For improved adhesion on substrates such as metal or glass, the silane acts more as an adhesion promoter by bonding with the surface through silanol-condensation-type reactions. In ideal cases, a silane hydrolyzate solution is applied to the surface as a pretreatment and allowed to air dry or cure at elevated temperature. For particles, flakes, dusts, and the like, this can be readily accomplished by making a slurry or a paste of the particulate matter in the silane hydrolyzate (see the Methods and Materials section) or by spraying the silane hydrolyzate onto the particulates to create a functional treatment on the surface. However, for the cases where such separate steps are not feasible, the silane can be introduced at another point in the formulation of the final coating.

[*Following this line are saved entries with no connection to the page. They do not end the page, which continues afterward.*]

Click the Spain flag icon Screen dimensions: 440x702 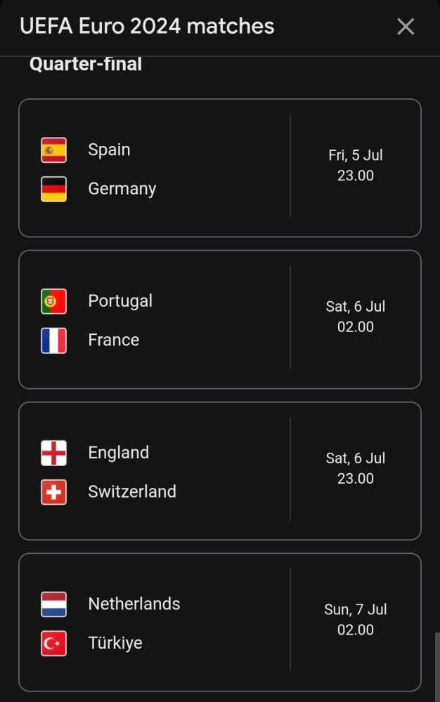tap(54, 150)
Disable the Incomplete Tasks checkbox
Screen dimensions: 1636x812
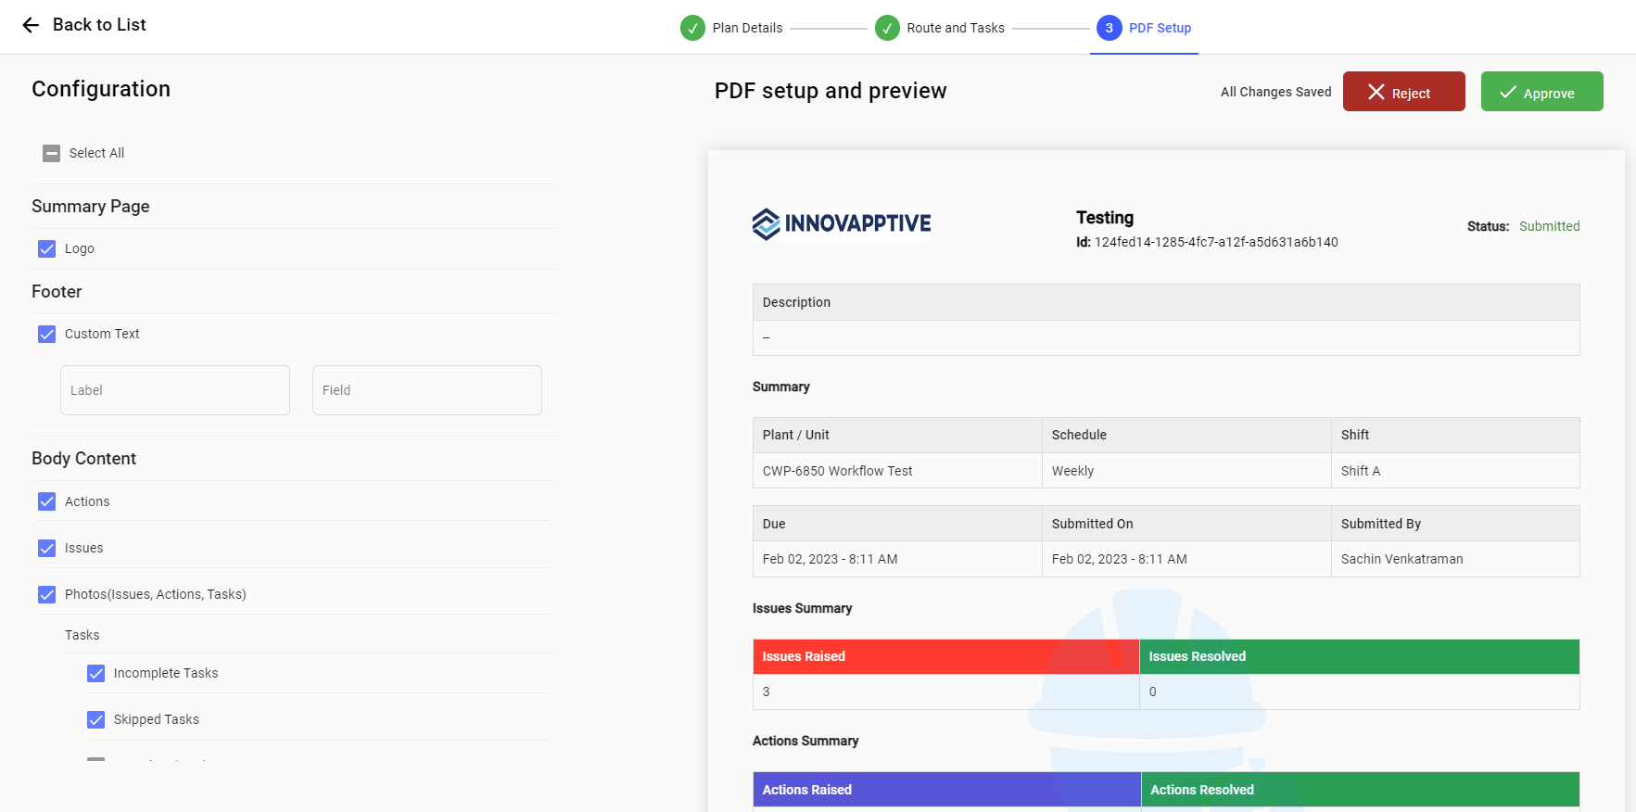96,673
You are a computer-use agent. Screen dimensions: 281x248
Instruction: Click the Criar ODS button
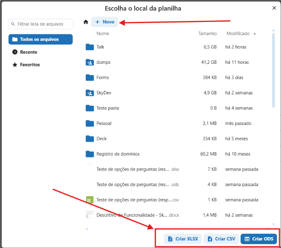click(259, 239)
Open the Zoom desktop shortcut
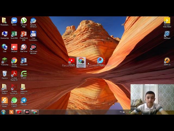 [x=14, y=21]
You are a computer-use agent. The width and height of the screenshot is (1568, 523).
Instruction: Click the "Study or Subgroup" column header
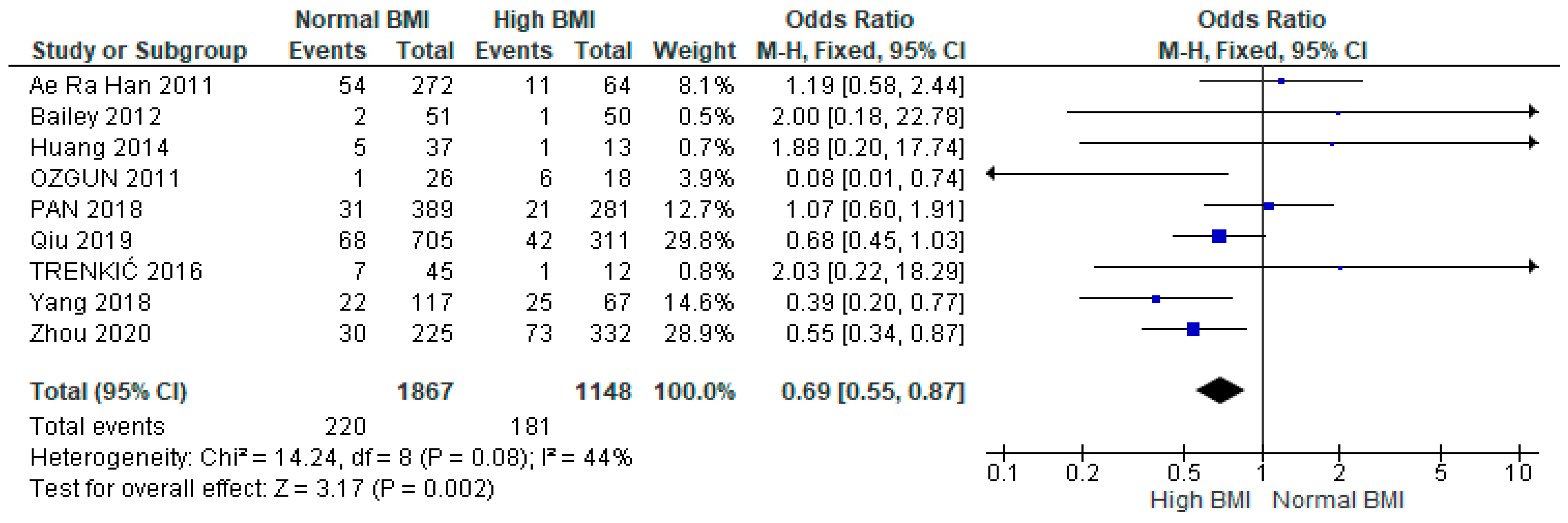point(139,51)
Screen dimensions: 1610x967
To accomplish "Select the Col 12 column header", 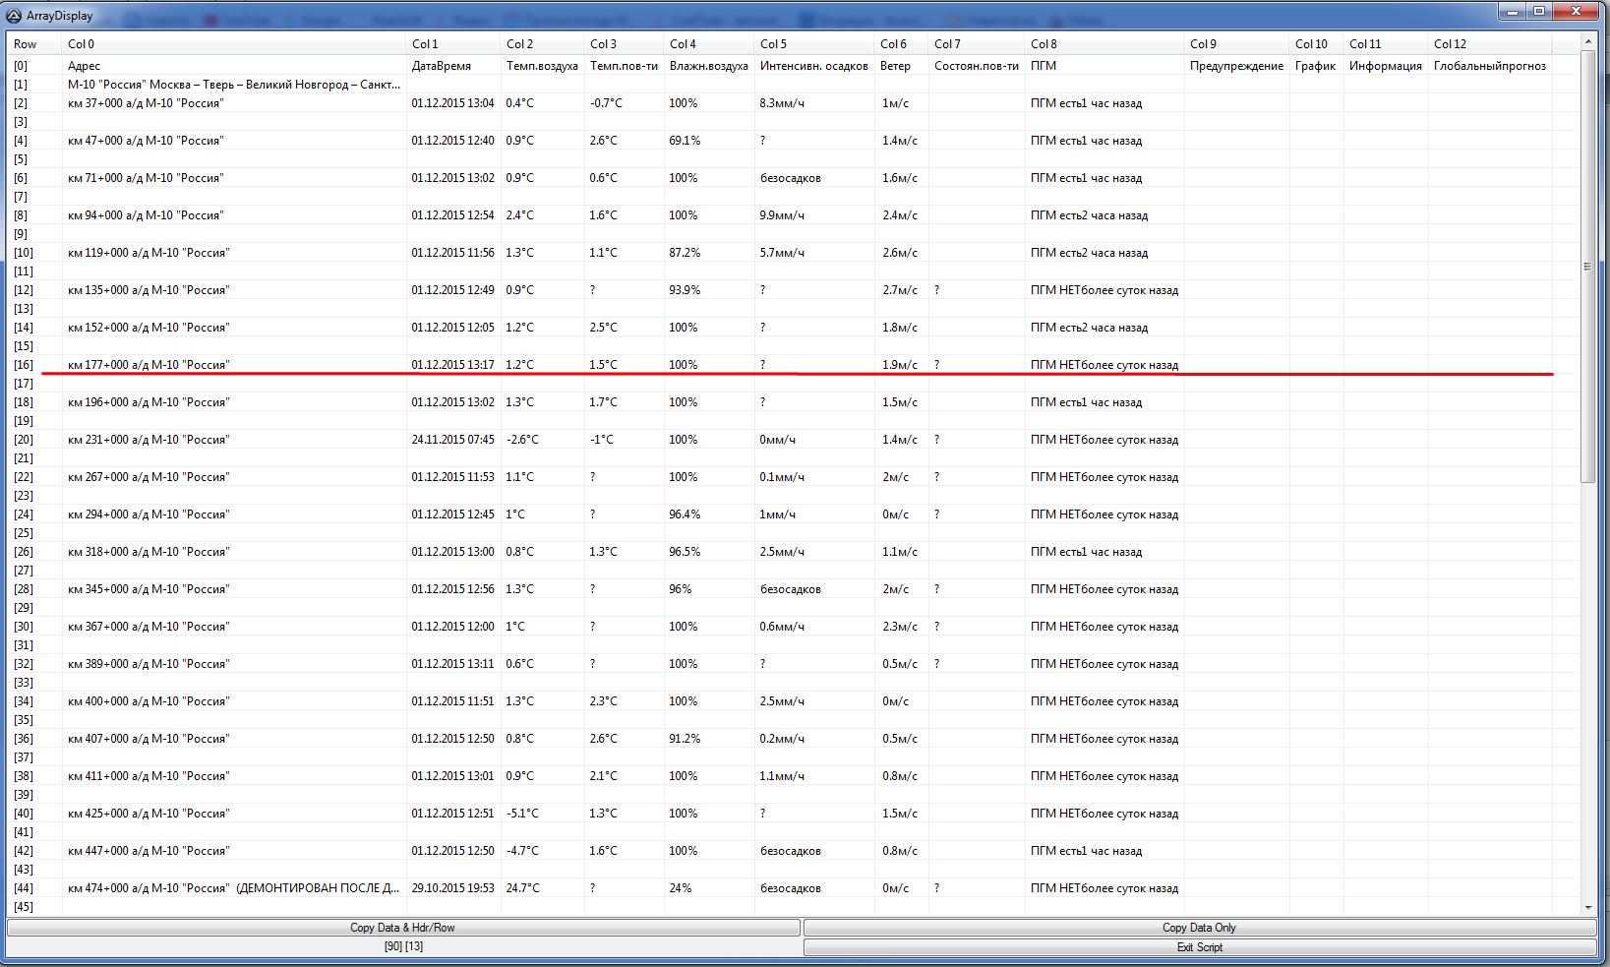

Typically, silane additives used in coatings applications are monomeric in nature. That is, they conform to the formula given in the previous section. However, monomeric silanes are not without limitations. They can be complicated to handle in solvent-based formulations and even more complicated to handle in waterborne formulations, where the silane is prone to hydrolysis and subsequent condensation. A key issue for the use of organofunctional silanes relates to the dual nature of the silane molecule. The organofunctional end will participate in standard organic coupling reactions whereas the trialkoxysilane portion will proceed through hydrolysis and condensation reactions. These two sets of reactions are governed by different and independent rates and this can affect the overall performance of the additive. As a result, monomeric silanes may also exhibit slow cure rates in formulated coatings, so that building film properties will require significant amounts of time, especially for room temperature applications. This point is exaggerated by the fact that monomeric silanes bear a single organofunctional group per unit of grafting or coupling. There is then greater reliance upon siloxane crosslinking to effectively deliver the physical properties desired, as the organic reaction is only half of the steps required to crosslink the matrix.
Monomeric silanes also typically have a rather high proportion of volatile organic contents (VOCs) relative to their molecular weights. For example, γ-aminopropyltriethoxysilane releases 62.5% of its weight in ethanol and γ-glycidoxypropyltrimethoxysilane releases 40.7% of its weight in methanol. Both silanes contribute to the VOC content of the formulations where they can represent from 0.1 to 15% of the total. With new environmental regulations further restricting the allowable VOC content of coatings formulation, every component is under scrutiny for its contribution to the overall VOC content of the final formulation.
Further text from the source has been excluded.